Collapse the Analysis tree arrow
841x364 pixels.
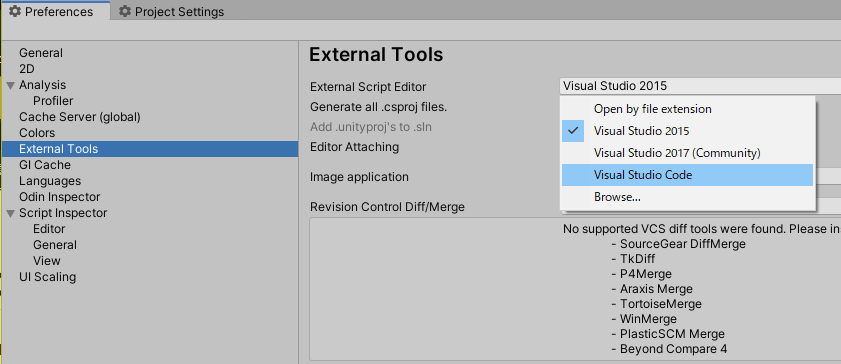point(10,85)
...
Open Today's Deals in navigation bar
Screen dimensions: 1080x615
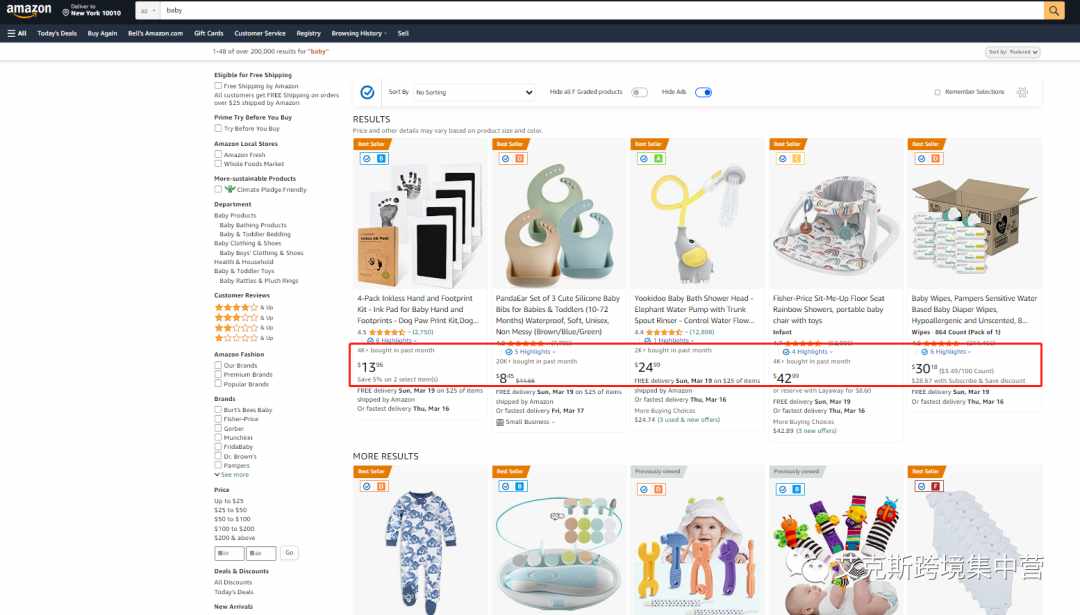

## What to work on
From the records above, transcribe without alteration every line from the one with "Open Today's Deals in navigation bar" to the one with "Screen dimensions: 1080x615", inclusive.

## The completed task
Open Today's Deals in navigation bar
Screen dimensions: 1080x615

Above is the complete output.